Was ist ein "duales Studium"
Mit Höhen und Tiefen schafft er das Abitur. Da die Bewerbungsfristen in diesem Jahr schon abgelaufen sind, reist er und arbeitet nebenbei immer wieder in Aushilfsjobs. Nach regem Austausch mit Tim fällt Gari eine Entscheidung: Er möchte dual studieren.

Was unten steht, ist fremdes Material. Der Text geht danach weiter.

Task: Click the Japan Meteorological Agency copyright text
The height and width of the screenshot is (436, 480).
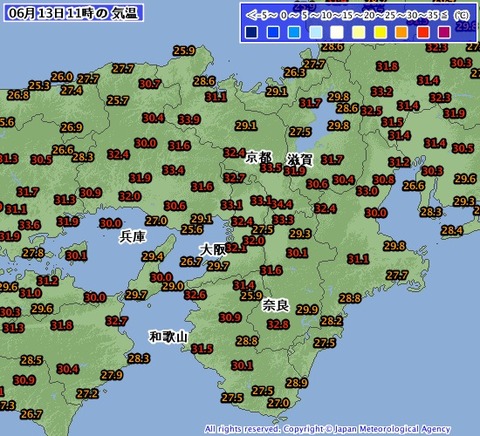Action: click(x=327, y=429)
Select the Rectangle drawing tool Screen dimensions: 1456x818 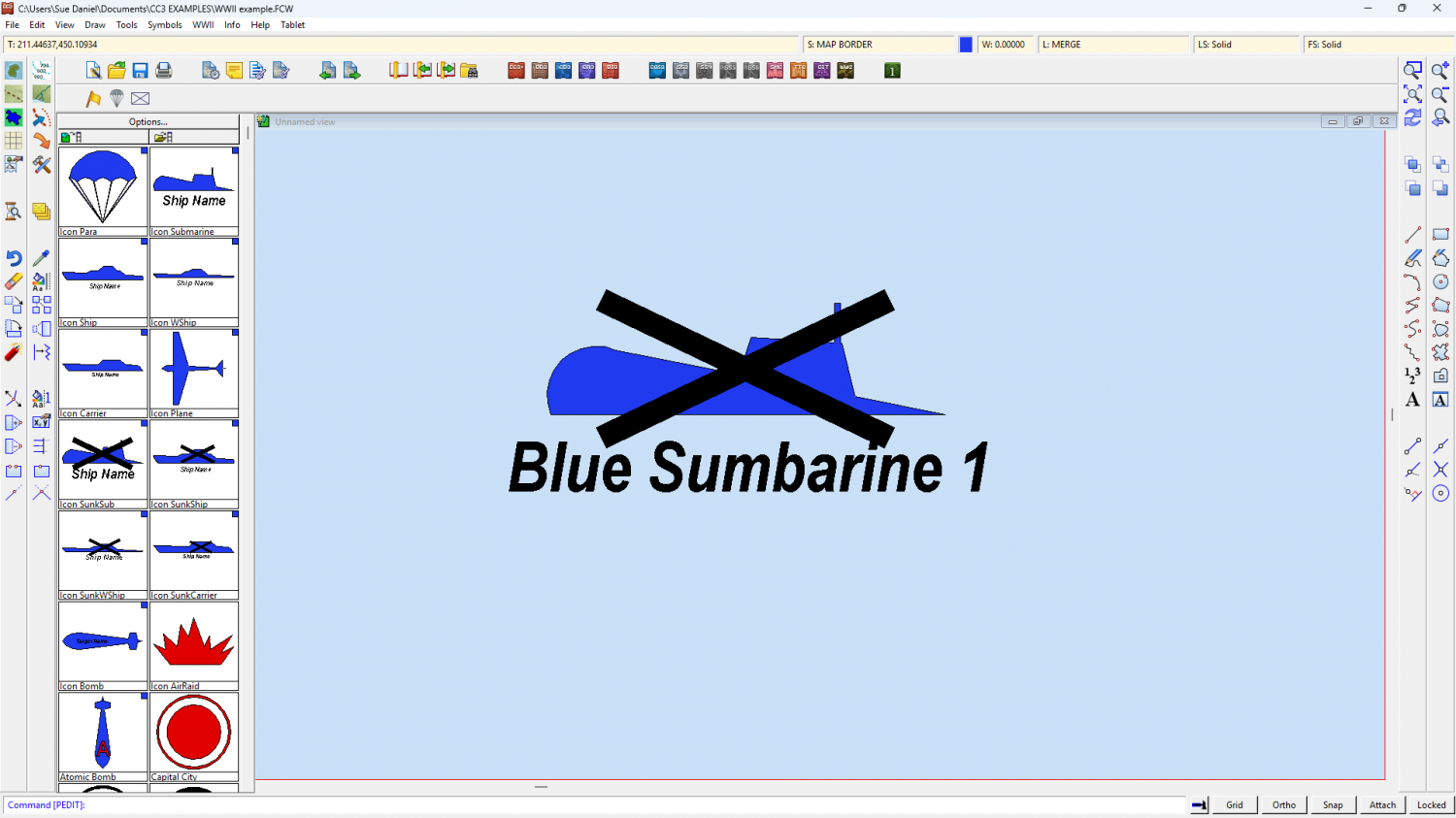(x=1440, y=235)
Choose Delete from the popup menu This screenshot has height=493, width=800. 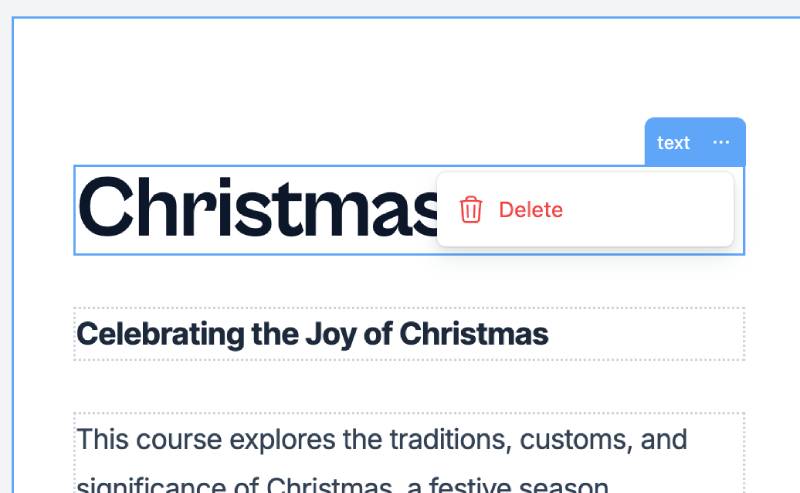click(x=530, y=210)
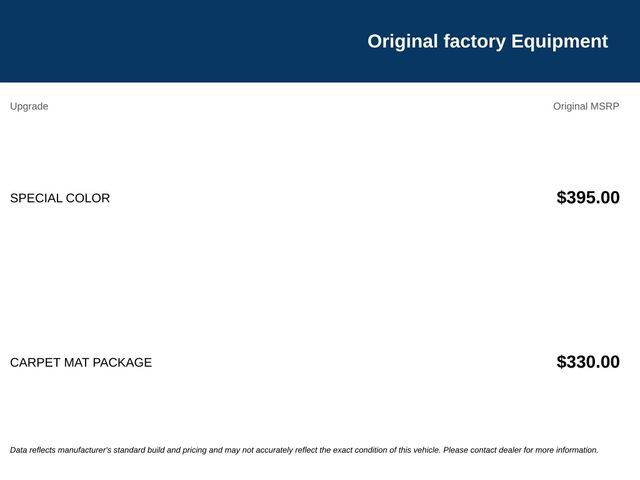Click the word "MSRP" in the column header
The width and height of the screenshot is (640, 480).
[604, 106]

Er möchte praxisnah arbeiten und nicht für einen großen Konzern, sondern für das Allgemeinwohl. "Deshalb habe ich mich für die öffentliche Hand entschieden", sagt er. Mit der Unterstützung seines Mentors bewirbt sich Gari 2021 und bekommt einige Zusagen. "Die Stadt Stuttgart als Arbeitgeber stand aber von Anfang an auf Platz eins meiner Wunschliste. Und als die Zusage wenige Wochen nach dem Bewerbungsgespräch kam, habe ich mich sehr gefreut" sagt er. "Meinen Eltern musste ich erst einmal erklären, was ein duales Studium ist. Erst haben sie nicht verstanden, warum ich arbeiten gehe. Sie haben sich Sorgen gemacht und dachten, es wäre wegen des Geldes. Aber natürlich haben sie sich sehr darüber gefreut", sagt er.

Im Oktober 2022 startet Gari sein duales Studium mit einer Praxisphase bei der Stadt Stuttgart.
(Foto: Andreas Topp)
Im Oktober 2022 startet Gari mit einer Praxisphase bei der Stadt Stuttgart. Vor allem am Anfang geht es nicht ohne sein Erspartes. Im dualen Studium wechselt er alle drei Monate zwischen Theorie und Praxis. Während der Theoriephasen ist er in Mannheim, wo er zweieinhalb Monate Vorlesungen hat und in den letzten zwei Wochen vom dritten Monat Klausuren absolvieren muss. In Mannheim lebt er in einem kleinen Zimmer vom Studierendenwerk, das ihn 280 Euro im Monat kostet. Zwei Wohnungen zu unterhalten, kann er sich nicht leisten. "Wenn meine Eltern nicht in Stuttgart wohnen würden, hätte ich ein Problem", sagt er.
Bildungsgerechtigkeit - ein Thema, das niemanden betrifft?
Als dualer Student bekommt Gari jeden Monat Gehalt - auch in den Theoriephasen. "Es lässt sich durchaus davon leben." Trotzdem gebe es auch immer wieder Phasen, wo er auf Gespartes zurückgreifen muss oder jeden Cent zählt. "Besonders am Semesteranfang habe ich oft hohe Ausgaben, da muss man viele Bücher kaufen. Oder wenn ich meine Hausarbeiten schreiben, binden und verschicken muss, das kostet."
Wenn er es unbedingt bräuchte, würden seine Eltern aber alle Hebel in Bewegung setzen, um ihm finanziell unter die Arme zu greifen. "Viele aus meinem Umkreis haben keine finanziellen Sorgen. Sie müssen diese Hürden nicht bewältigen." Da unterscheide er sich von anderen Studierenden. Gari gelingt es finanziell auf eignen Beinen zu stehen: Seit Oktober 2023 erhält er ein Stipendium der Hans-Böckler-Stiftung.
Im Hochschulalltag werde über Chancengleichheit oder Bildungsgerechtigkeit nicht geredet. "Vielleicht, weil es fast niemanden betrifft. Ich gehe davon aus, dass die meisten Eltern haben, die studiert haben. Wenig Bildung steht meistens in Verbindung mit wenig Geld", vermutet er.